Авторы номера исследуют переходы между различными видами искусства, включая адаптацию литературы в кино и видеоигр в другие жанры. В номере обсуждаются современные российские экранизации, переосмысление традиционных форм искусства и феномен "автофикшн" в творчестве его представителей.

Камо грядеши: первые фильмы Венеции-2020

«Ученик», 2020

Антон Долин приехал на первый большой фестиваль с начала пандемии. Читайте о его впечатлениях с острова Лидо: венецианские маски, фестивальные стандарты и выдающийся индийский «Ученик».

«НАСТОЯЩИЙ МАТЕРИАЛ ПРОИЗВЕДЕН ДОЛИНЫМ АНТОНОМ ВЛАДИМИРОВИЧЕМ, ЯВЛЯЮЩИМСЯ ЛИЦОМ, ВХОДЯЩИМ В СОСТАВ ОРГАНА ЛИЦ, УКАЗАННЫХ В Ч. 4 СТ. 9 ФЗ «О КОНТРОЛЕ ЗА ДЕЯТЕЛЬНОСТЬЮ ЛИЦ, НАХОДЯЩИХСЯ ПОД ИНОСТРАННЫМ ВЛИЯНИЕМ», ВКЛЮЧЕННОГО В РЕЕСТР ИНОСТРАННЫХ АГЕНТОВ»


Смотря фильмы в Венеции, никак не могу привыкнуть к сюрреалистичности этой ситуации — фестиваль посреди пандемии, все зрители в масках, на входе в зале измеряют температуру… И, простите тысячу раз за банальность и пафос, думаю о том, зачем нам нужно искусство и зачем искусству нужны мы. Особенно сегодня. Что оправдывает это безумное мероприятие, очевидный для всех риск и неизбежные расходы?

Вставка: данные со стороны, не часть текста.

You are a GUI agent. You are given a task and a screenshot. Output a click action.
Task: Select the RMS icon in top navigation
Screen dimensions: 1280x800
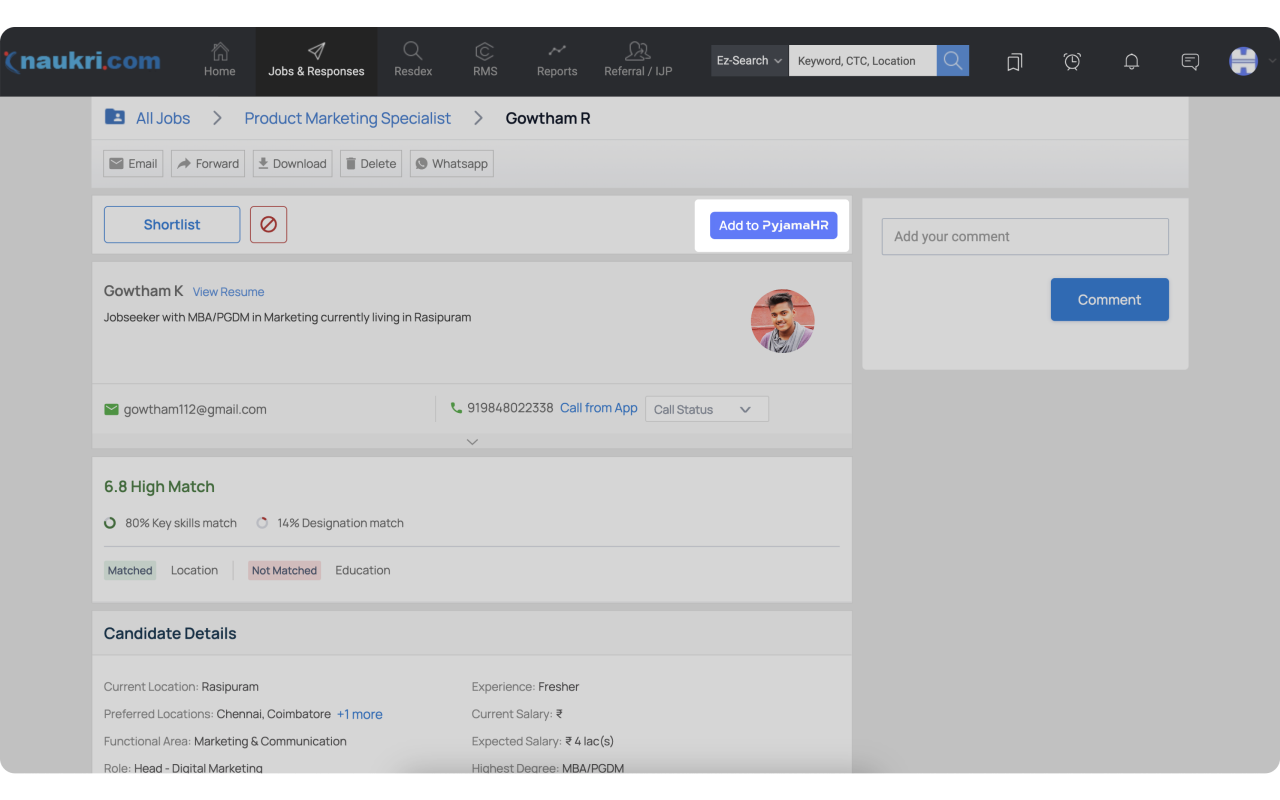[x=484, y=60]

Вот, например, конкурсные показы. Фильмы и их авторы претендуют на серебряных и золотых «Львов», для их присуждения собрали представительное жюри. Но за что сегодня давать награды? Глупо состязаться в формальном мастерстве, когда индустрия (тем более в части независимого кино) в тотальном кризисе. Выбрать «лучший фильм» еще труднее, чем всегда, — где взять критерии? Что считать важным, а что несущественным? На глазах обнажаются слабости привычных моделей, которые бесперебойно работали десятилетиями, а теперь вдруг перестали.

Хотя владеют-то авторы ими в совершенстве.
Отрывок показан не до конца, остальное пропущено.